Quick and decisive implementation of mitigation and recovery plans (if they exist) is also vital. What can happen, however, is that teams resort to optimism bias, rather than assuming the worst case. The negative impact of this often becomes apparent when in-house staff are soon overwhelmed with the tremendous pressure of dealing with the scale of an attack. This can be the point where companies often turn to external, specialist support and incident response - while this is important, it’s always better to involve experts in advance planning rather than in an emergency.

What Good Practice Looks Like

In contrast, an effective mitigation and recovery process always begins by ensuring someone is clearly in charge and armed with the authority of the CEO to make decisions across the organization.

There should be an incident response structure in place that has buy-in from senior management. These decision-makers might not be technical experts, so should be provided with all the key information they need in an understandable format. This shouldn’t be seen as ‘dumbing down’, but rather is a process to ensure they are given insight and detail in a way they can use to make effective, fully informed decisions.
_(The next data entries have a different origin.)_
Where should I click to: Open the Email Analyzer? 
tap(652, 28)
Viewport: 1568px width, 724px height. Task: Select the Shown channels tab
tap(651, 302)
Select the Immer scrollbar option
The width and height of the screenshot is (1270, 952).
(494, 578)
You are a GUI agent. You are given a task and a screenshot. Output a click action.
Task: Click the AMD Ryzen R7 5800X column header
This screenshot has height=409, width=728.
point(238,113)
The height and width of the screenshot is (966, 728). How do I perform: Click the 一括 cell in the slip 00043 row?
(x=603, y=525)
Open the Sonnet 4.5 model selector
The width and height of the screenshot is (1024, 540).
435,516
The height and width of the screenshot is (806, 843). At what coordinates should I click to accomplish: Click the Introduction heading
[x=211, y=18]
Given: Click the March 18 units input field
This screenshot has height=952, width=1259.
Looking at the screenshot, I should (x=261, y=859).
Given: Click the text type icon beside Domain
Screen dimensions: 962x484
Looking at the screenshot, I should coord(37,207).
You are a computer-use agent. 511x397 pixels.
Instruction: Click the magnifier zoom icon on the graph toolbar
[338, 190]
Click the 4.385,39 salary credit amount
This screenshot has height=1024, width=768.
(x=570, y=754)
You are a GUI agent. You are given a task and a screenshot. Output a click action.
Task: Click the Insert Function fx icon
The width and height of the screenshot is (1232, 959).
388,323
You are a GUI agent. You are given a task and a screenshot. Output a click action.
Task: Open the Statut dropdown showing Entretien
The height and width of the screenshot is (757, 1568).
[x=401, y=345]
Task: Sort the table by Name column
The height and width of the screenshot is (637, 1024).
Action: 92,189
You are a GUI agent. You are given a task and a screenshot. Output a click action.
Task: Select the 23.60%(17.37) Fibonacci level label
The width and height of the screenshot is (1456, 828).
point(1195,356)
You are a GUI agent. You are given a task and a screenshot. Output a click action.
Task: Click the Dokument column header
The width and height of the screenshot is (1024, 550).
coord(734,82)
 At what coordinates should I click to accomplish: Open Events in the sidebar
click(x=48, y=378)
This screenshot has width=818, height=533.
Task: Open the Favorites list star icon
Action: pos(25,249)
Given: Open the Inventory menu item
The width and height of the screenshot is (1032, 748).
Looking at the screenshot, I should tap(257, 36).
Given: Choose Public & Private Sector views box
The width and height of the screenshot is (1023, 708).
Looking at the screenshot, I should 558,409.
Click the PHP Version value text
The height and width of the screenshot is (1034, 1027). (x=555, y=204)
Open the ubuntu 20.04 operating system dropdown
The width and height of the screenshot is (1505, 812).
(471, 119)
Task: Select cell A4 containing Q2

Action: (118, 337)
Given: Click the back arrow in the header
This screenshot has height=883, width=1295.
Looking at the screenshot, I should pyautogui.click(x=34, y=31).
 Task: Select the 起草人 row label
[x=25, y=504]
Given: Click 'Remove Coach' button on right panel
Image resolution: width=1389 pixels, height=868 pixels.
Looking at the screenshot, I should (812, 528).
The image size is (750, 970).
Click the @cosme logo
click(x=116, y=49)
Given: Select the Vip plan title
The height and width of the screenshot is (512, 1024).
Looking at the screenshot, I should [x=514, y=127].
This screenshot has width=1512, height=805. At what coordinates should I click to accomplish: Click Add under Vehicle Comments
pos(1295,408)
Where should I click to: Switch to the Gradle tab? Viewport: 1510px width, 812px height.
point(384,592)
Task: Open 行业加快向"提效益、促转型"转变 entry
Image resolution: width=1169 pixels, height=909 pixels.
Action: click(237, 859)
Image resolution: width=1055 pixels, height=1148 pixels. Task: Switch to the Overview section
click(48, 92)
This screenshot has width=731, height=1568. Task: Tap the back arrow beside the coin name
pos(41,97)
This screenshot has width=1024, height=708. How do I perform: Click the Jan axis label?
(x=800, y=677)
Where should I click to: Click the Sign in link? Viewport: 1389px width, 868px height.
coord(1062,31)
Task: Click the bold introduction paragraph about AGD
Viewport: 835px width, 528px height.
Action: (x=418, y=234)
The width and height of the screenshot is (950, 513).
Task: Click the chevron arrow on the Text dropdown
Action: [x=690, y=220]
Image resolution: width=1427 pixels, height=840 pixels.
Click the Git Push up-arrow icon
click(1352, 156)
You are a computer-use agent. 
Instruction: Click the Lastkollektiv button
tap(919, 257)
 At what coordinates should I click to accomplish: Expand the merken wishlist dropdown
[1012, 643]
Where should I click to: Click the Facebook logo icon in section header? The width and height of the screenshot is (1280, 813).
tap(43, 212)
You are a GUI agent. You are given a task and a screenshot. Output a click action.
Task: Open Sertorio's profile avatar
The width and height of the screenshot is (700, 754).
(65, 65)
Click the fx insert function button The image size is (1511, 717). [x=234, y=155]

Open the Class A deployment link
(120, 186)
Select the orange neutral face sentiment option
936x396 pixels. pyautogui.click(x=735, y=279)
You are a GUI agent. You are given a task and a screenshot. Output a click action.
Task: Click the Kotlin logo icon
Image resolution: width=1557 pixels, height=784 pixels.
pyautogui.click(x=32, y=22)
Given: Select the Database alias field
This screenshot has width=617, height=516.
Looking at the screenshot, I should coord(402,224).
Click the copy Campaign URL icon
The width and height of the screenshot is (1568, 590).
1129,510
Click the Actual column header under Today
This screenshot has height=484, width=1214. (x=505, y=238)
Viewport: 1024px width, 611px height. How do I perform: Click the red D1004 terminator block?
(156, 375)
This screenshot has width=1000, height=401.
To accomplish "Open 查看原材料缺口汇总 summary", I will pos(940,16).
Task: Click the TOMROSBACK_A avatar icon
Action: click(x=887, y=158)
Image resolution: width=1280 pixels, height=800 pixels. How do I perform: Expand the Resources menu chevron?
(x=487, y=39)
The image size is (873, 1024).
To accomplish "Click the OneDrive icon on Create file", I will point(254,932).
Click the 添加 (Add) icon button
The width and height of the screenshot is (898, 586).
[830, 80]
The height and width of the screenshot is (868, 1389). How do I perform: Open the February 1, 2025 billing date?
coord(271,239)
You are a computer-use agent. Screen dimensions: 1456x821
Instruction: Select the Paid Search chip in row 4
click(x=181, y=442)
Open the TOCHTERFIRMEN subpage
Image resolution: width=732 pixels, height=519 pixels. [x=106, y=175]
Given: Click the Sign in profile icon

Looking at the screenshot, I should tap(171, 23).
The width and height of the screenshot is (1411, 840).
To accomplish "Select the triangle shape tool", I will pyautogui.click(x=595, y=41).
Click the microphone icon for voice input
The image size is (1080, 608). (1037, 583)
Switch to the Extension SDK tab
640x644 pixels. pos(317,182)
Best practice must be supported by clear and effective internal and external communication, based on a core script that is updated as new information becomes available. Each piece of communication needs to be geared to the recipient but the underlying message must be consistent, including a plan for stakeholder management.

Decisions about whether to seek specialist, external help should be made early on in the process, especially before in-house teams become exhausted by the effort required to address the crisis. Organizations often assume these services will be prohibitively expensive, but in reality, business costs can be significantly higher than the bill from a specialist advisor. The need for external support in advance of an attack should have been identified and commercial arrangements put in place well before any incident.

Preparing for something that might never happen can seem like an unnecessary overhead, compared to the range of daily priorities every organization encounters. However, faced with a crippling ransomware attack, those dealing with it will almost always talk about how much pressure it puts them under, and teams that have prepared in advance are, without exception, always very glad they did.